You probably want the && operator if you want to check x < y and y < z.
bool isInRange(int x, int y, int z)
{
return (x < y) && (y < z);
}
bool isInRange(int x, int y, int z)
{
if (!(x < y))
return false;
return y < z;
}
The historical reason for this is that C++ inherited these operators from C, which inherited them from an earlier language named B, which was based on BCPL, based on CPL, based on Algol.
Algol introduced “assignations” in 1968, which made assignments into expressions that returned a value. This allowed an assignment statement to pass its result along to the right-hand side of another assignment statement. This allowed chaining assignments. The = operator had to be parsed from right to left for this to work, which is the opposite of every other operator, but programmers had been used to that quirk since the ’60s. All the C-family languages inherited this, and C introduced a few others that work the same way.
The reason that serious bugs like if (euid = 0) or a < b < c compile at all is because of a simplification made in BCPL: truth values and numbers have the same type and can be used interchangeably. The B in BCPL stood for “Basic,” and the way it made itself so simple was to ditch the type system. All expressions were weakly-typed and the size of a machine register. Just one set of operators &, |, ^ and ~ did double duty for both integer and Boolean expressions, which let the language eliminate the Boolean type. Thus, a < b < c converts a < b into the numeric value of true or false, and compares that to c. In order for ~ to work as both bitwise and logical not, BCPL needed to define true as ~false, which is ~0. On most machines, that represents -1, but on some, it could be INT_MIN, a trap value, or -0. So, you could pass the “rvalue” of true to an arithmetic expression, but it wouldn’t be meaningful.

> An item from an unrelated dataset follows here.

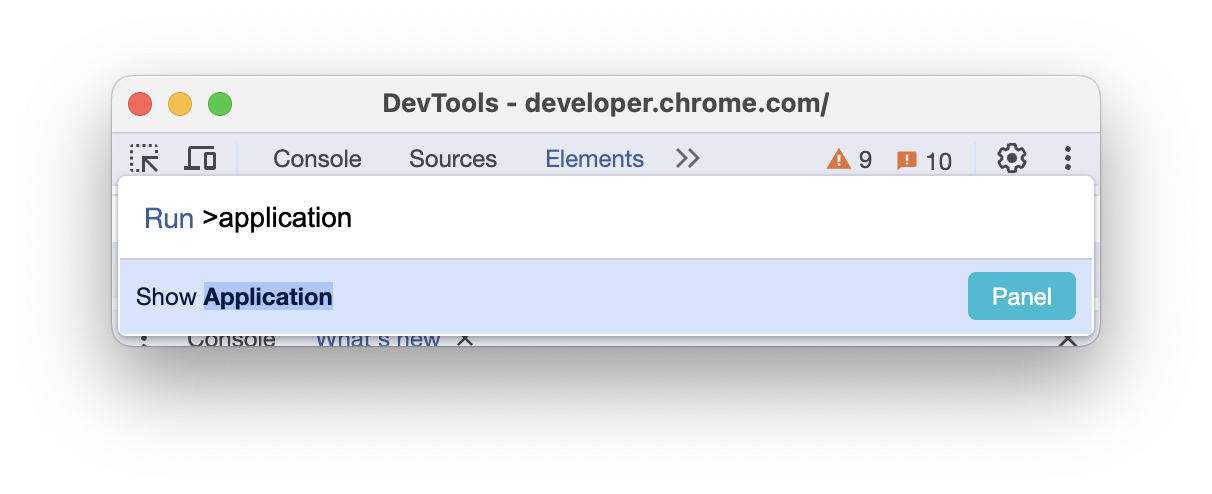This screenshot has height=494, width=1212.
Task: Select the Elements panel tab
Action: pyautogui.click(x=594, y=159)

B, the predecessor of C, decided to keep the general idea, but go back to the Algol value of 1 for TRUE. This meant that ~ no longer changed TRUE to FALSE or vice versa. Since B didn’t have strong typing that could determine at compile time whether to use logical or bitwise not, it needed to create a separate ! operator. It also defined all nonzero integer values as truthy. It kept using bitwise & and |, even though these were now broken (1&2 is false even though both operands are truthy).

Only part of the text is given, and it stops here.